Capitão dos Bombeiros do Paraná é preso por desviar doações para vítimas de enchente
Um capitão do Corpo de Bombeiros do Paraná e um empresário, ambos de Curitiba, estão sendo alvo de uma Ação Civil Pública movida pelo Ministério Público do estado. A investigação aponta que os dois desviaram e venderam doações que seriam destinadas às vítimas das enchentes históricas que atingiram o Rio Grande do Sul em 2024.
Flagrante durante operação do Gaeco
Em maio de 2024, o capitão Gustavo Emmanuel Gonçalves Fogaça foi preso em flagrante pelo Grupo de Atuação Especial de Repressão ao Crime Organizado (Gaeco). Ele foi surpreendido descarregando fardos de energético que haviam sido retirados de um galpão da Defesa Civil em Piraquara, na Região Metropolitana de Curitiba.

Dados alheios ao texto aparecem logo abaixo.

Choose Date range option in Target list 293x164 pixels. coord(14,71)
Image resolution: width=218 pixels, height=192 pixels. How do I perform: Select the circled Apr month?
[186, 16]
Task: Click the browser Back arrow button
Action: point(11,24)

Segundo as investigações, o oficial utilizava sua posição no Corpo de Bombeiros para acessar os depósitos onde estavam armazenados os produtos destinados ao Rio Grande do Sul. Após retirar os itens, ele os repassava para o empresário Valter Gonçalves Fogaça, que é seu parente, para que fossem colocados à venda no mercado.
Diversos itens foram desviados e recuperados
Entre os materiais desviados pelos acusados estavam equipamentos diversos, ferramentas, instrumentos musicais, roupas e itens de higiene pessoal. Parte desses produtos foi encontrada em um estabelecimento comercial da capital paranaense, junto com registros detalhados das vendas realizadas.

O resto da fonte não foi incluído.